=== Data for review ===
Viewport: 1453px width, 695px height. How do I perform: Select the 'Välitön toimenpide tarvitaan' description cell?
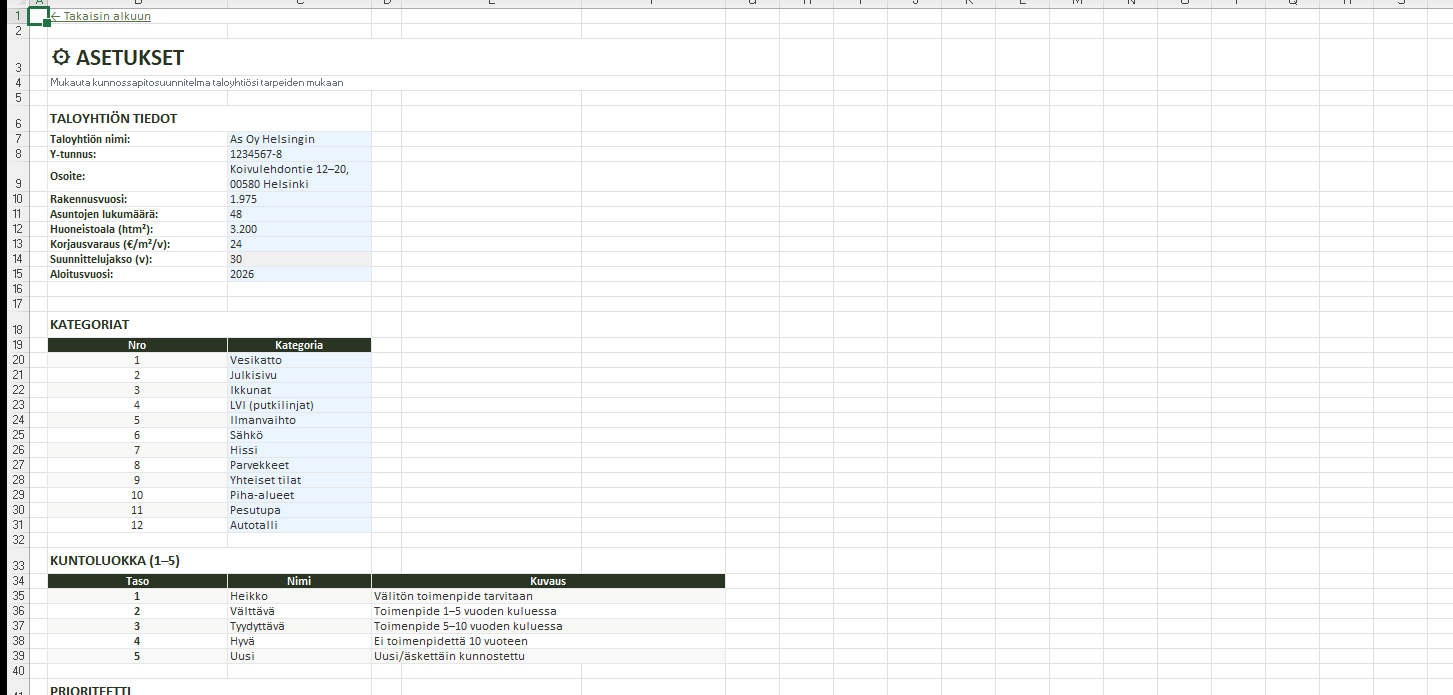pos(547,596)
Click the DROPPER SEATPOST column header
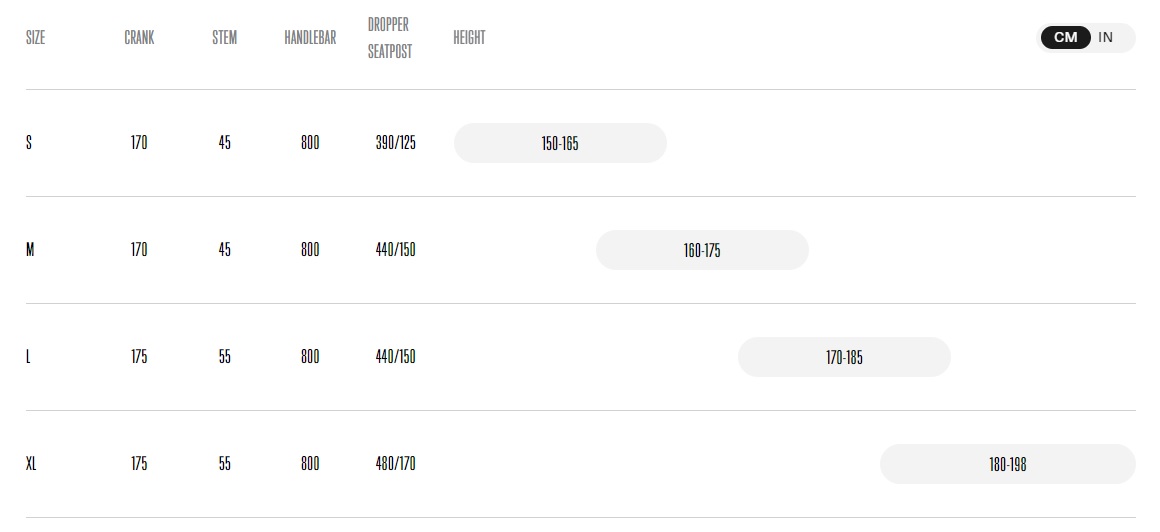 pos(390,38)
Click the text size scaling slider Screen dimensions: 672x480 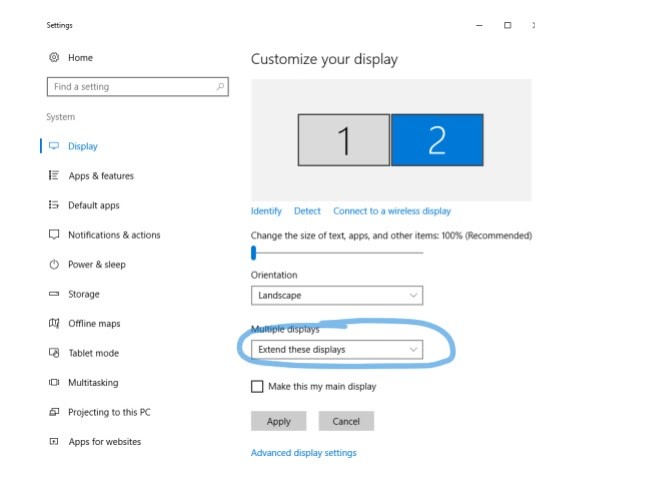[x=336, y=253]
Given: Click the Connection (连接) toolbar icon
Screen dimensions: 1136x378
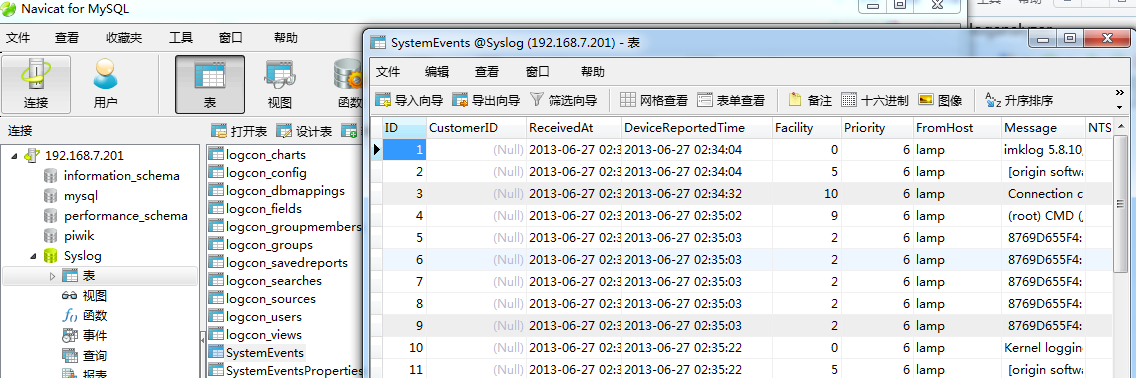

=== What to do ===
Nothing but the lines from the one containing "Given: Click the Connection (连接) toolbar icon" through the last line of the records above should appear, each repeated exactly, with no pictures.

=== Result for this task ===
Given: Click the Connection (连接) toolbar icon
Screen dimensions: 1136x378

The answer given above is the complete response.